Chapman and Hall/CRC Financial Mathematics: Stochastic Volatility download ebook TXT, PDF, DJV
9781482244069 1482244063 Packed with insights, Lorenzo Bergomi's Stochastic Volatility Modelingexplains how stochastic volatility is used to address issues arising in the modeling of derivatives, including: Which trading issues do we tackle with stochastic volatility? How do we design models and assess their relevance? How do we tell which models are usable and when does calibration make sense? This manual covers the practicalities of modeling local volatility, stochastic volatility, local-stochastic volatility, and multi-asset stochastic volatility. In the course of this exploration, the author, Risk 's 2009 Quant of the Year and a leading contributor to volatility modeling, draws on his experience as head quant in Société Générale's equity derivatives division. Clear and straightforward, the book takes readers through various modeling challenges, all originating in actual trading/hedging issues, with a focus on the practical consequences of modeling choices., Requiring only elementary familiarity with the models and concepts of mathematical finance, this book explains how stochastic volatility can be used to address actual pricing and hedging issues arising in derivatives modeling, particularly with regards to equity derivatives. Starting with a thorough cross-examination of local volatility, it gently takes the reader through various modeling issues while keeping a permanent focus on the practical relevance of modeling choices. Knowledge is built incrementally with later sections often referencing early material., Written by a practitioner and well-known contributor to volatility modeling, this book addresses the practicalities of stochastic volatility modeling, mostly in an equity context. The author considers: Which trading issues do we tackle with stochastic volatility? What breed of stochastic volatility is needed? How do we specify models and numerically solve their pricing equations? How do we use models and assess their relevance? Starting with a thorough cross-examination of local volatility, the book gently takes readers through various modeling issues while keeping a permanent focus on the practical relevance of modeling choices. Knowledge is built incrementally with later sections often referencing early material. Only elementary familiarity with the models and concepts of mathematical finance is required.
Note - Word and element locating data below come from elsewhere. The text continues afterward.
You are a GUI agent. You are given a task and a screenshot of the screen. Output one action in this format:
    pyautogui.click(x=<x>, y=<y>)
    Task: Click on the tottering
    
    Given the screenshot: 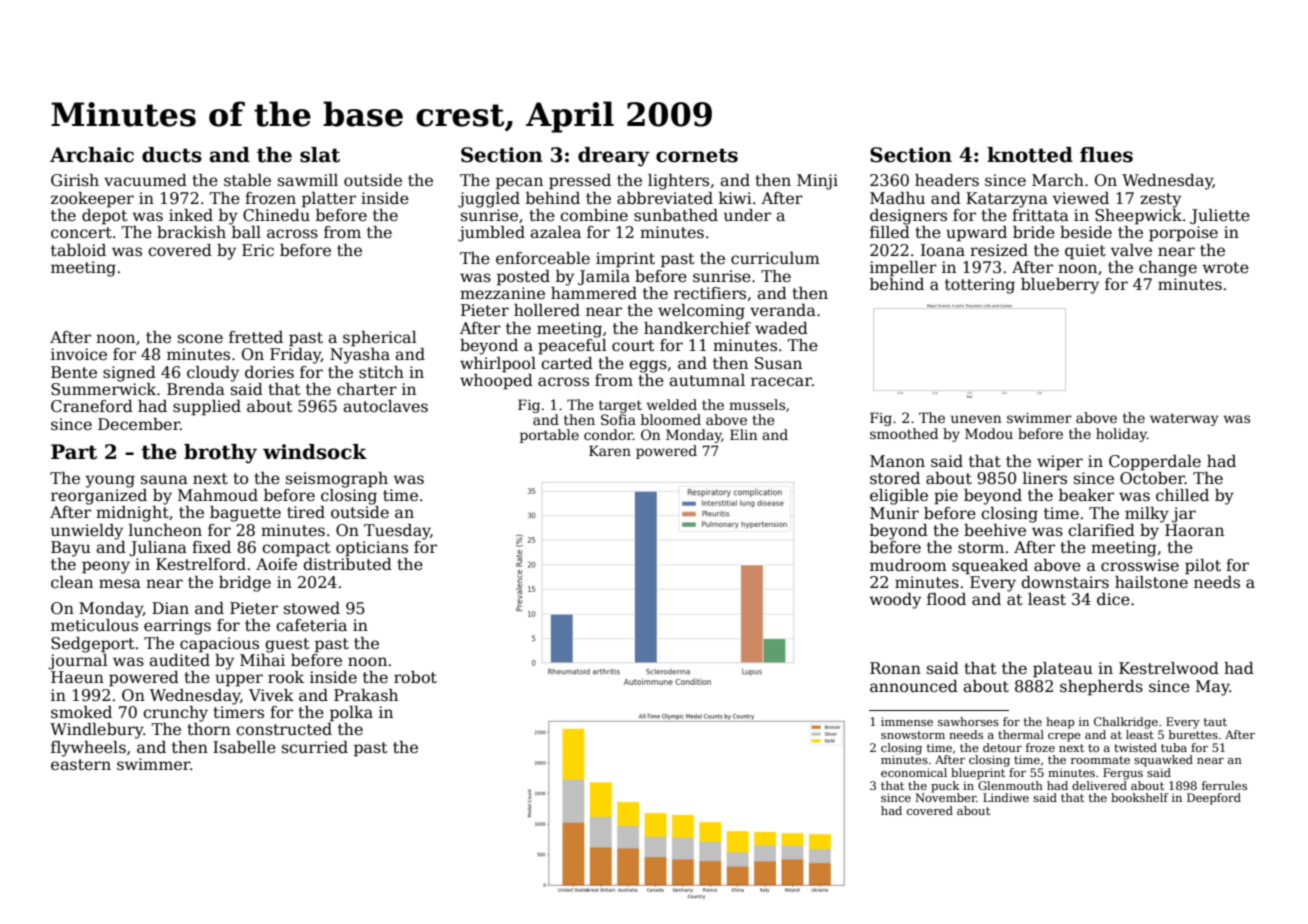 What is the action you would take?
    pyautogui.click(x=980, y=286)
9781482244069 1482244063 Packed with insights, Lorenzo Bergomi's Stochastic Volatility Modelingexplains how stochastic volatility is used to address issues arising in the modeling of derivatives, including: Which trading issues do we tackle with stochastic volatility? How do we design models and assess their relevance? How do we tell which models are usable and when does calibration make sense? This manual covers the practicalities of modeling local volatility, stochastic volatility, local-stochastic volatility, and multi-asset stochastic volatility. In the course of this exploration, the author, Risk 's 2009 Quant of the Year and a leading contributor to volatility modeling, draws on his experience as head quant in Société Générale's equity derivatives division. Clear and straightforward, the book takes readers through various modeling challenges, all originating in actual trading/hedging issues, with a focus on the practical consequences of modeling choices., Requiring only elementary familiarity with the models and concepts of mathematical finance, this book explains how stochastic volatility can be used to address actual pricing and hedging issues arising in derivatives modeling, particularly with regards to equity derivatives. Starting with a thorough cross-examination of local volatility, it gently takes the reader through various modeling issues while keeping a permanent focus on the practical relevance of modeling choices. Knowledge is built incrementally with later sections often referencing early material., Written by a practitioner and well-known contributor to volatility modeling, this book addresses the practicalities of stochastic volatility modeling, mostly in an equity context. The author considers: Which trading issues do we tackle with stochastic volatility? What breed of stochastic volatility is needed? How do we specify models and numerically solve their pricing equations? How do we use models and assess their relevance? Starting with a thorough cross-examination of local volatility, the book gently takes readers through various modeling issues while keeping a permanent focus on the practical relevance of modeling choices. Knowledge is built incrementally with later sections often referencing early material. Only elementary familiarity with the models and concepts of mathematical finance is required.